Naufragiumgender: a gender simply abandoned.  It is similar to a shipwreck in that it just plainly disappears for a while, later to be rediscovered by advancing into the depths of gender.

Necrogender: a gender that used to exist but is now 'dead' or nonexistent.

Nightshadegender: when your gender feels ominous and dangerous if wrongly handled.

Noirgender: an aesthetic gender based on being goth.

Noxnidorian: A gender that’s related to the night and specifically the smell of the night.

Nymphetic: genders relating to the nymphet/doelette/coquette/faunlet aesthetic & fashion, without k!nk attatched

Ophthalmogender: a gender described by your own eye and its characteristics at some point.

Opscugender: a dark, murky gender, hard to describe or see.

Pastelgothcoric: a gender related to pastel gothcore, or just pastel goth in general!

Petrichic: a xenic-alignment with rain, storms, and water.

Pictogender: a gender that can only be described through imagery. A pictogender individual might only be able to describe their gender with icons, symbols, emojis, color gradients, or some other visual.

Pinkcoric: A gender related to pinkcore.

Punque: a gender characterized by the punk aesthetic, fashion, culture, music and attitude.  Can be used as a descriptor or as a noun.

Puppetic: A xenogender related to puppets/marionettes.

Sadcoric: A gender related to sadcore

Sapphiregender: A gender that is aesthetically related to sapphires, a gender that is feminine, non-binary, and vaguely fluid.

Savmysterius: a masculine xenogender that feels shrouded in fog and is hard to define. It’s slightly fluid, golden and ancient, and draws influence from many sources, including: crystals & forests, stars & death, old gods & demons, angels and the fae.

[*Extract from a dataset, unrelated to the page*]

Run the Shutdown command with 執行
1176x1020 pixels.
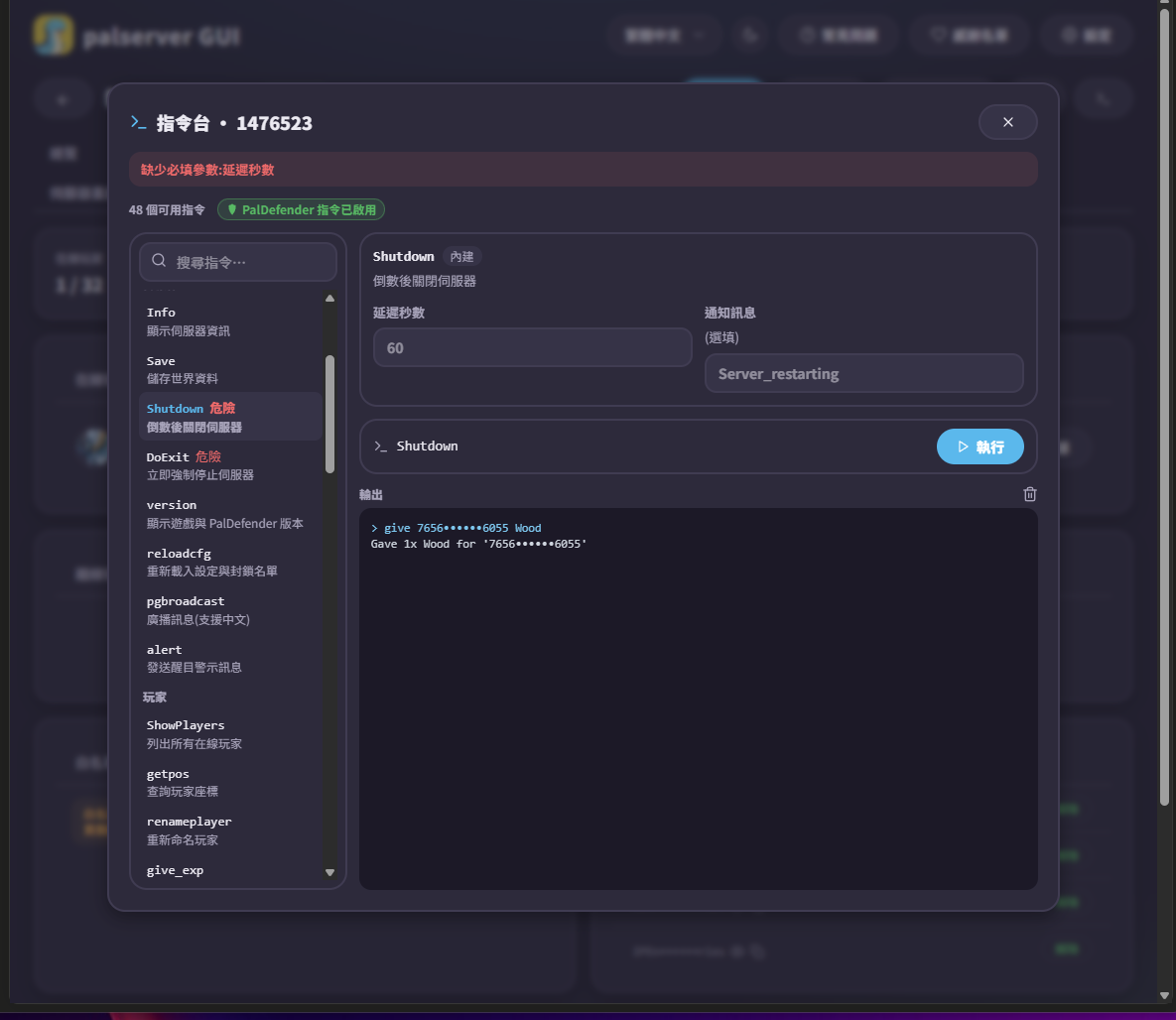tap(980, 447)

Sexygender: a gender that is very, very sexy

Shampooium: a dermagender that feels sudsy like shampoo, and makes other genders feel healthy as well.

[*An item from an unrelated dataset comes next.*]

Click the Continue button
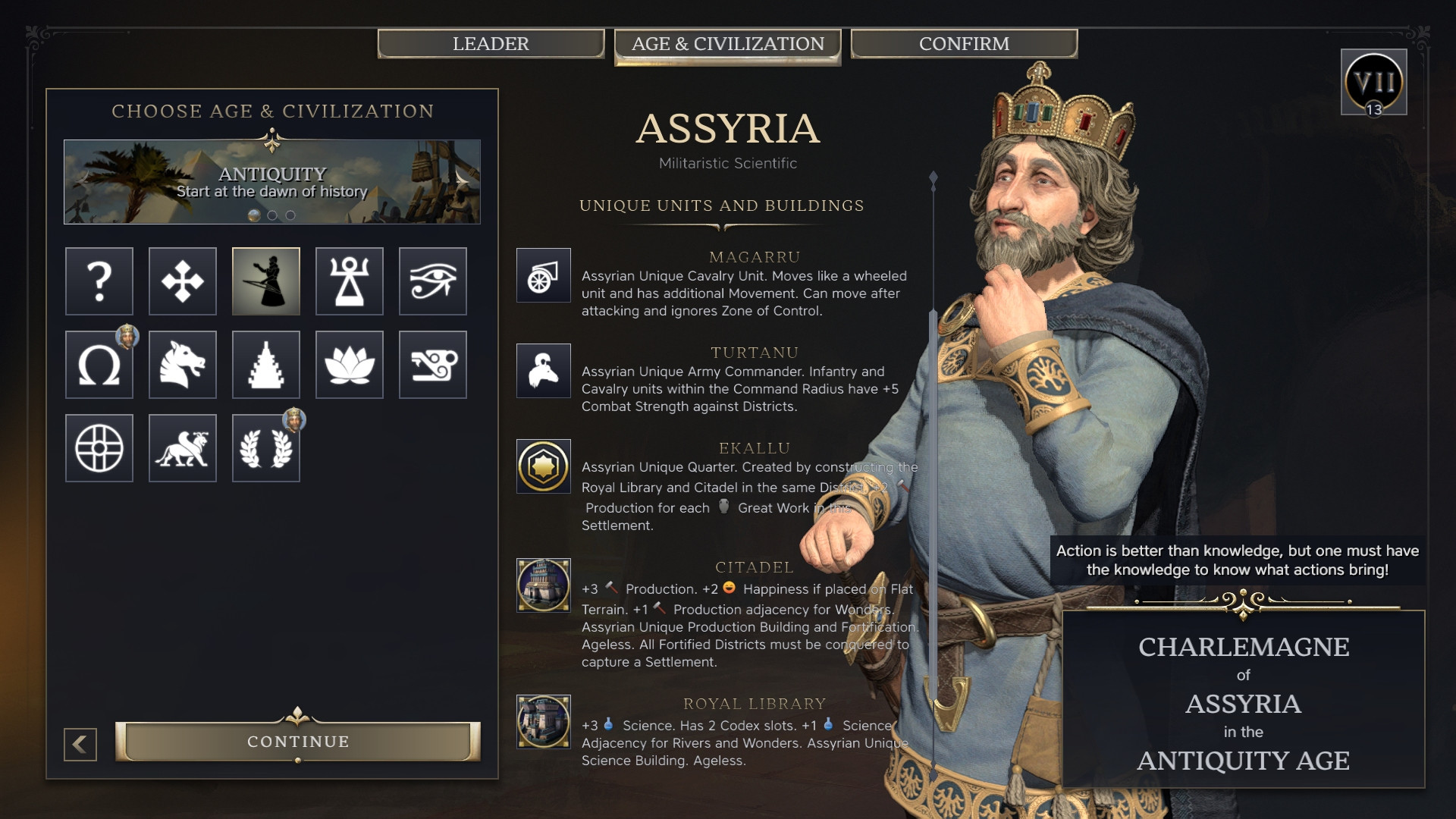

Shipwreckian: a gender somehow connected to shipwrecks, the deep sea, shades of blue and warm ocean waters.

Sliwarmasix: a slightly warm gender, it hovers slightly above other genders and never flares up.

Somnigender: a gender identity related to, dependent upon, or inexorably connected to a feeling of sleepiness or tiredness. Alternately, it can refer to a gender that is difficult or impossible to perceive or identify due to feelings of sleepiness or tiredness.  Not a narcolepsy/insomnia-based neurogender, just general sleepiness.

Squishyic: a xenogender related to squishies.

Starboy: A gender related to boasting, cyberpunk, and crime.

Tenebric: a gender that feels cold and dark; it smells of moss and nature.

Traumacoric: A gender related to traumacore.

Urbisgender: a gender built like a city, composed of many, many parts that all function to help one another; full of many small parts and things to discover.

Vampcoric: a coric gender related to vampirecore.

Wanderlust Gender: a labyrinthine, eerie gender that’s impossible to navigate or map, but which causes no anxiety.  This gender is fun to explore even if it’s easy to get lost in.

Windowgender: a gender feeling like the space between the glass and the screen of the window thus either a free-flowing gender or for those who feel their genders are transparent!

Wingphinaec: a gender related to wings or having wings!

Witchcoric: a xenogender related to witchcore.

Xenoirgender: A gender based in emo, scene and other offshoots of goth.

Zombiecoric: a masculine, feminine or neutral gender based around zombiecore; feels decayed & dark, which isn’t necessarily a bad thing.